Rep. Alexandria Ocasio-Cortez (D., N.Y.), an architect of the Green New Deal who once said the world will "end in 12 years if we don't address climate change," has argued that climate change accelerates severe weather patterns. In February, she linked the warming of global temperatures to severe cold weather in Texas, flooding in the Midwest, and wildfires in California.
"Climate change is making these kinds of disasters worse, more frequent, and with a lot more intensity," she said.
https://twitter.com/AOC/status/1363942516748410884
During the 2020 presidential campaign, Joe Biden's platform said there was "no greater challenge facing our country and our world" than climate change, and Biden called the Green New Deal a "crucial framework" for addressing the problem. His platform also said "climate change-related weather events" disproportionately affected "people of color and low-income communities"—the reason, he said, that those groups should "receive preference in competitive grant programs in the Clean Economy Revolution."

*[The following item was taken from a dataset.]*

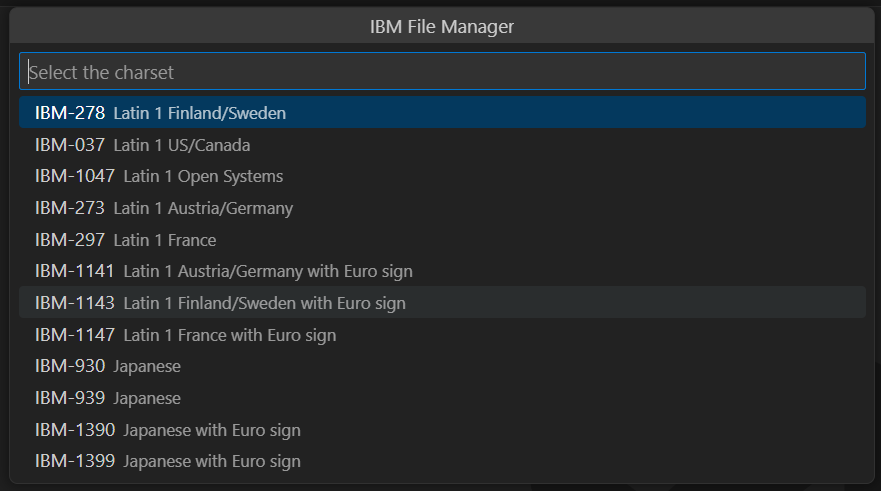881x491 pixels.
Task: Pick the IBM-1047 Open Systems charset
Action: [x=441, y=177]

The theory that climate change causes severe weather patterns was popularized in a 2012 paper that said the melting of arctic ice would cause pressure changes in the polar atmosphere, eventually affecting weather patterns farther south.
In spite of the recent landmark climate study's findings, some scientists remain unconvinced, noting that the study focused on sea ice and disregarded other variables, such as warm tropical air coming to the Arctic. One of the 2012 paper's coauthors admits, however, that the April study's findings are sound and that severe winter weather has not increased as predicted.
"Like all things, as you dig into them, they become more complicated," the coauthor, Woodwell Climate Research Center scientist Jennifer Francis, said.